December 22, 2024

The Warcraft Movie And Its Damning Birthright

I learned a fun little nugget of information today. According to Wikipedia, the highest Rotten Tomatoes rating for a game-to-film adaptation goes to Final Fantasy: The Spirits Within at 44%. The highest. Rating. Yet.

So, my question is, why does Hollywood despise games so much? There have been over two dozen game adaptations since “Super Mario Bros.” in 1993 (not including ones currently under development, like fucking ANGRY BIRDS — I wish I was joking). That’s twenty-eight chances to take source material that was usually at least marginally well-written, or at least so vague and plotless they could have taken it anywhere they wanted (a la Street Fighter and Dead or Alive).  That’s twenty-eight adaptations that shit the bed.  Still think it’s coincidental?

Hollywood hates video games.  I don’t know why.  Maybe they see them as the enemy; they’re both financially lucrative visual media, so I guess I can sort of see it from a really warped perspective.  But cinema is an inherently passive art.  You sit, and you watch.  It’s up to the cast and crew to engage you.  Conversely, video games are inherently active art (and yes, video games have just as much capacity to be art as films; anyone who tries to tell you differently probably has brain damage or a meth habit, and shouldn’t be trusted).  You are expected from the outset to participate in driving the narrative forward.  Unless you’re playing Mortal Kombat, in which case you are expected to participate in driving your enemy’s jaw through his asshole and watch him inexplicably explode.  So, y’know.  Similar, but with subtle differences.

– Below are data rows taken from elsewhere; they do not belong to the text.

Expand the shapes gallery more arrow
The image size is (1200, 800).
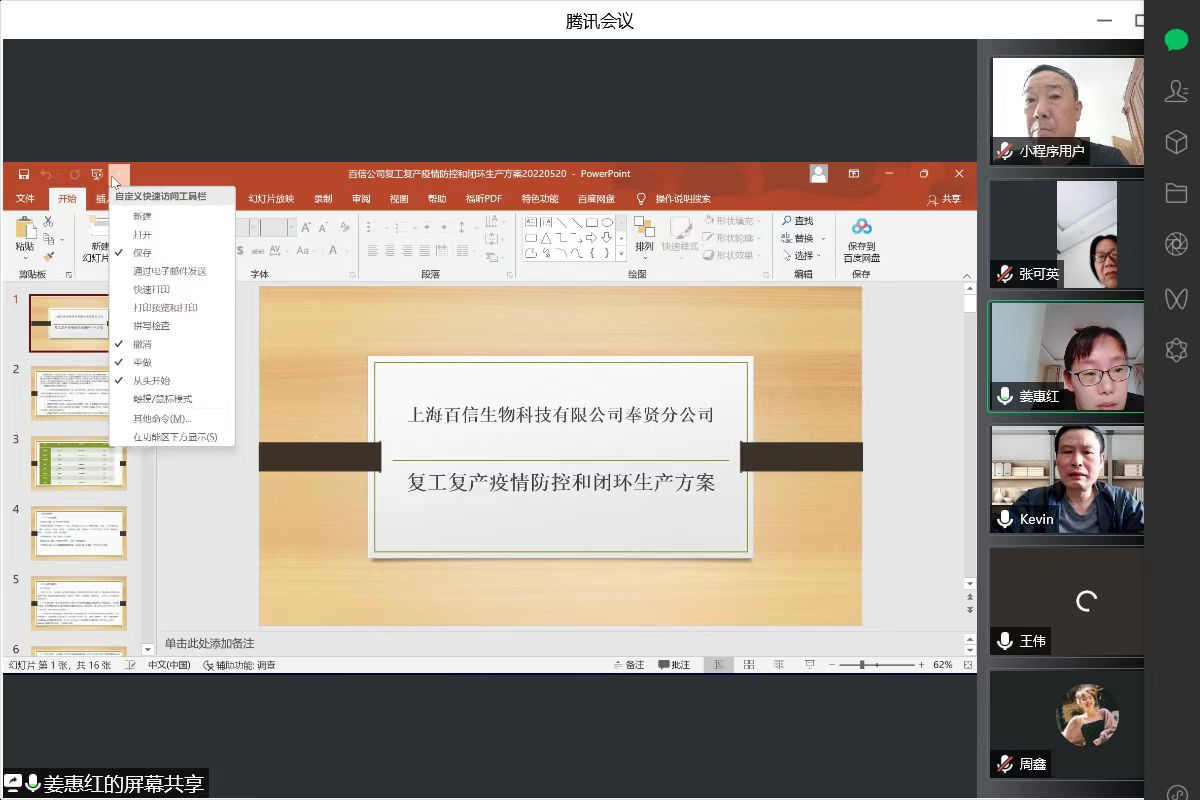[x=621, y=254]
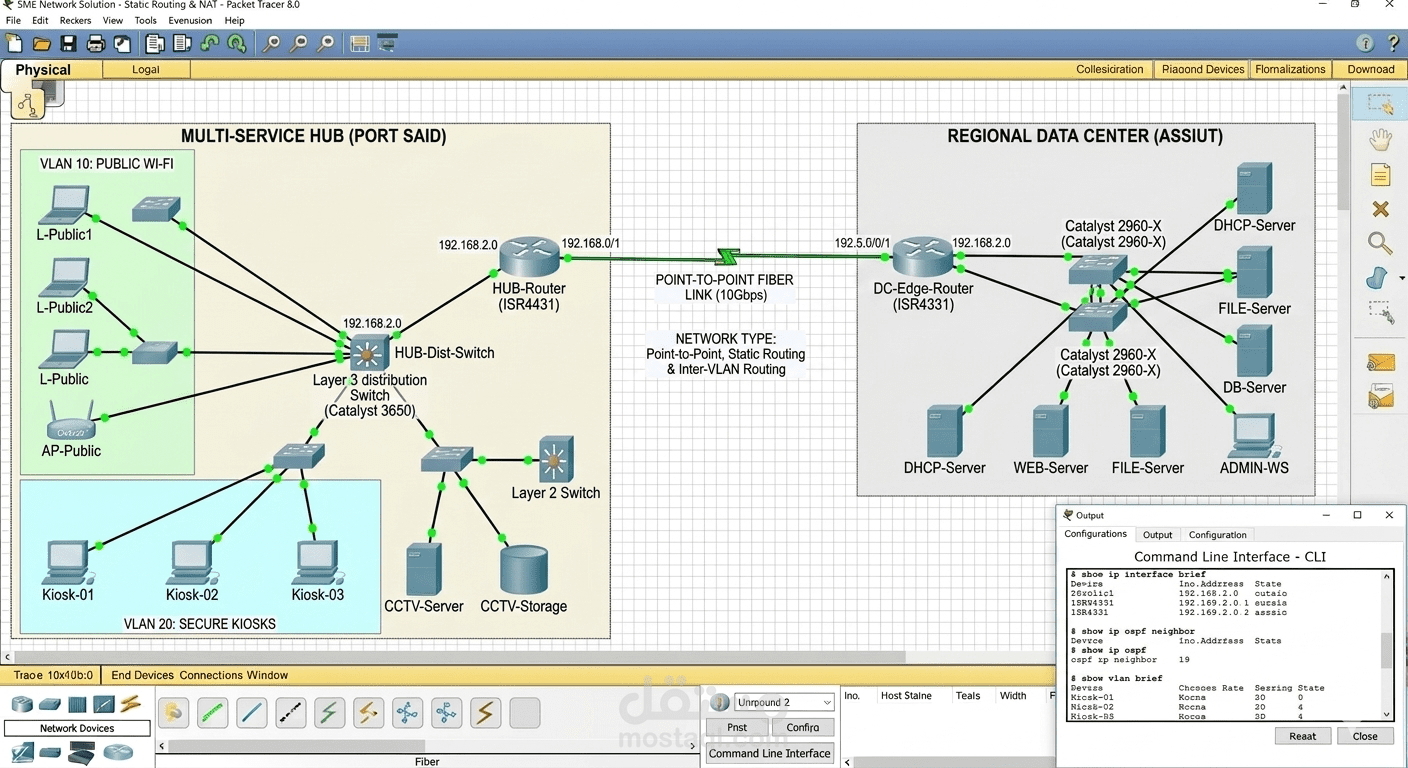Viewport: 1408px width, 768px height.
Task: Select the Delete tool in the right toolbar
Action: [1380, 208]

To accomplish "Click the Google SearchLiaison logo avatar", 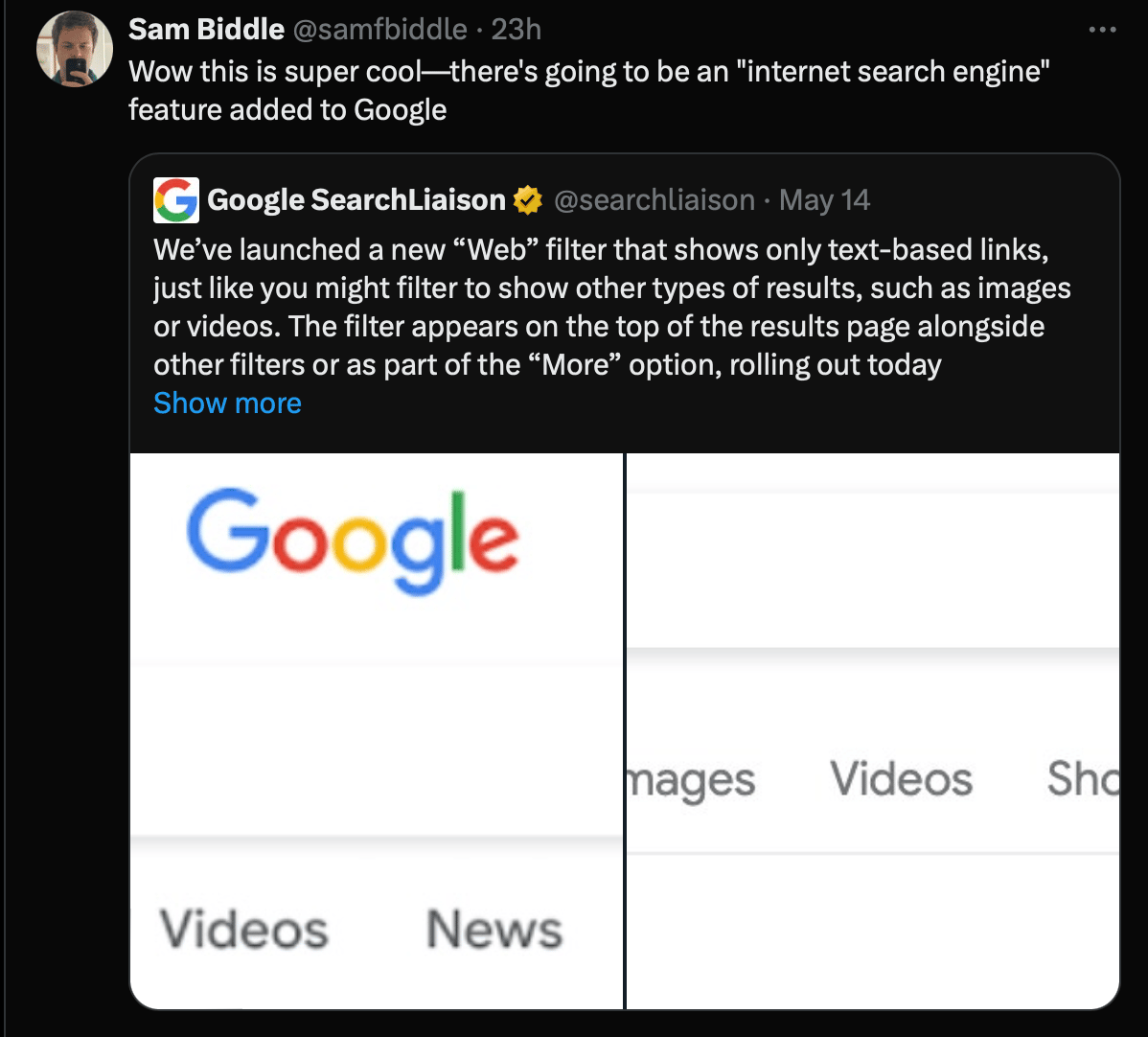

Now we get to the announcement that Warcraft will be out in 2016.  I’ve mentioned as much to Tony on Facebook, but this movie is doomed by Hollywood’s hatred of game adaptations.  And that really is tragic, because few people know how detailed the history of Azeroth really is.  Anyone who played the original RTS games knows just how intricate the plots were; and even back then there was an entire world history growing behind the scenes.  By the time World of Warcraft released, the world history had blossomed into a massive story of its own.  It’s enough that Battle.net split the story into twenty-seven pages to keep from overwhelming you as you read it.

So, this rich and storied history will be taken and reduced to an hour and a half of “orc smash hoomin wit stick.”  I’ve seen the stills, the movie will look brilliant.  But then, everyone who saw post work from Spirits Within said the same thing.  “It looks beautiful!  This will be amazing!” Aaaaaand, then it wasn’t.  The movie was utterly forgettable.  I no longer play WoW — which is apparently a good thing; seriously, the fucking game has a selfie-cam now — but I still love the story.  I’m going to go to the theater and see this movie with a heavy heart, like watching an old friend get led to the gas chamber.

Well, maybe not an old friend.  A guy you knew from college, maybe.  Fun guy, but owes you like, seven hundred bucks and a LOT of your free time.